What do the 15 characters mean?

Short answer

The code splits into five parts: a state code, the business PAN, an entity digit, a fixed letter, and a checksum.

PositionCharactersWhat it encodes
1-22 digitsState code (the state where the business is registered)
3-1210 charactersThe business's PAN (Permanent Account Number)
131 characterEntity number, the count of registrations on that PAN in the state
141 letterA default letter, currently 'Z', reserved for future use
151 characterA checksum used to validate the whole number

The five segments of a 15-character GSTIN

Why does decoding the GSTIN matter?

Short answer

Because the PAN inside the GSTIN must match the seller, and a mismatch on a pakka bill is a warning sign before you claim credit on it.

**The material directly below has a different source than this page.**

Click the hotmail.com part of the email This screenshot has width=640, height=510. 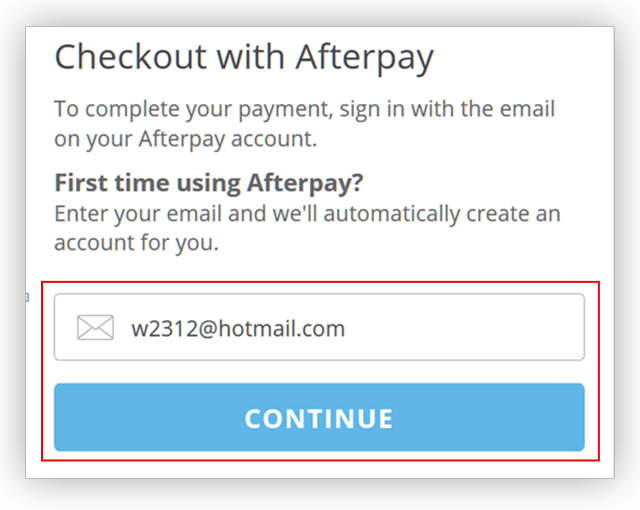pyautogui.click(x=282, y=328)
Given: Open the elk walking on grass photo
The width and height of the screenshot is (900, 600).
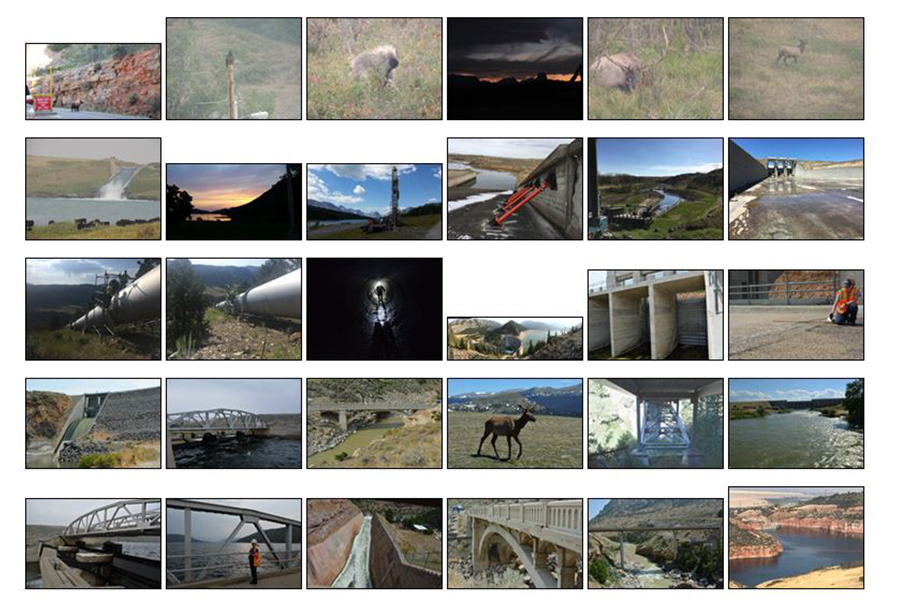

  • The state code tells you where the seller is registered, which feeds into whether the sale is intra-state or inter-state.
  • The PAN (positions 3 to 12) should match the seller's name on the invoice. A GSTIN whose PAN does not fit the seller is a red flag.
  • A buyer claiming input tax credit relies on the GSTIN being valid, so a wrong or fake GSTIN can put that credit at risk.

How do you verify a GSTIN?

Short answer

Use the Search Taxpayer tool on the official GST portal to confirm a GSTIN is real and active before relying on the invoice.

  • Enter the GSTIN on the GST portal's Search Taxpayer page to see the legal name and registration status.
  • An invoice with an inactive or cancelled GSTIN is not a safe basis for an input tax credit claim.
  • Confirm the GSTIN on a supplier's first invoice; it rarely changes after that.